The reason for the rapid and dose-dependent activity of arylpyrrole analogues Zpx019, Zpx020, Zxp022 and Zpx040 against L4s, with no apparent activity against xL3s at 24 h, is not yet clear. However, we propose that it relates to differences in oral drug uptake between the two larval stages of H. contortus. Uptake in L4s may be greater than in xL3s due to a well-developed pharynx in this stage. At this point, it cannot be excluded that this difference might be due to variation in target function and/or in drug metabolism between the two development stages; however, given the high structural similarities among the four test compounds, this latter explanation is considered less likely, as they are expected to share the same target/mode of action and degradation pathways.

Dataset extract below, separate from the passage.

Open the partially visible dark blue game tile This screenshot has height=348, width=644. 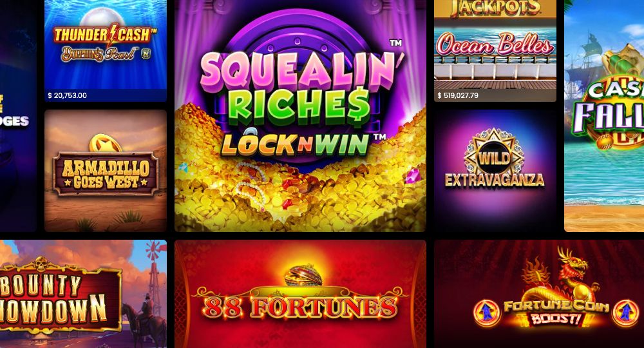[18, 116]
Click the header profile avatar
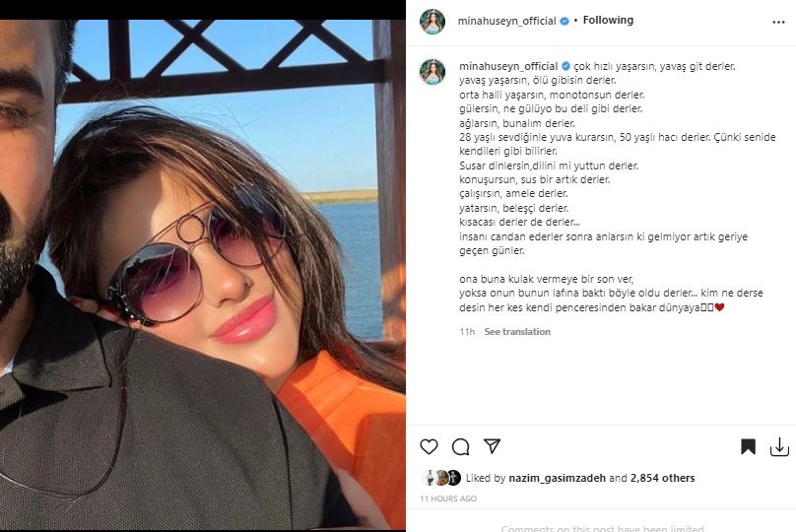796x532 pixels. pyautogui.click(x=432, y=22)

The two fipronil derivatives (Zqq-1726 and Zqq-1341) received limited experimental priority, because of their relatively low potency on H. contortus and higher cytotoxicities relative to the selected arylpyrrole analogues. Nonetheless, their structure-activity relationship could be explored in future work. The parent compound of these structures is a broad spectrum, highly selective synthetic phenypyrazole insecticide that exerts its biological activity by blocking GABA-gated chloride channels (Zhao et al., 2003) and glutamate-gated chloride (GluCl) channels (Gant et al., 1998; Zhao et al., 2004), so we presume that this will also be the mode of action for the analogues studied here, although we have not yet collected the evidence to support this proposal.

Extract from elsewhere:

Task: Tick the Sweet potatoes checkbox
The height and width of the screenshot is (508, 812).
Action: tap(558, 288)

In conclusion, some of the analogues with favourable activity and toxicity profiles identified in this study warrant critical evaluation as anthelmintic candidates. Medicinal chemical optimisation, supported by iterative structure-activity relationship, in vitro and in vivo toxicity and pharmacokinetic assessments, should allow the potential of lead candidates to be established. Overall, the findings of the present study encourage the screening of natural product-derived libraries for compounds with anthelmintic activity.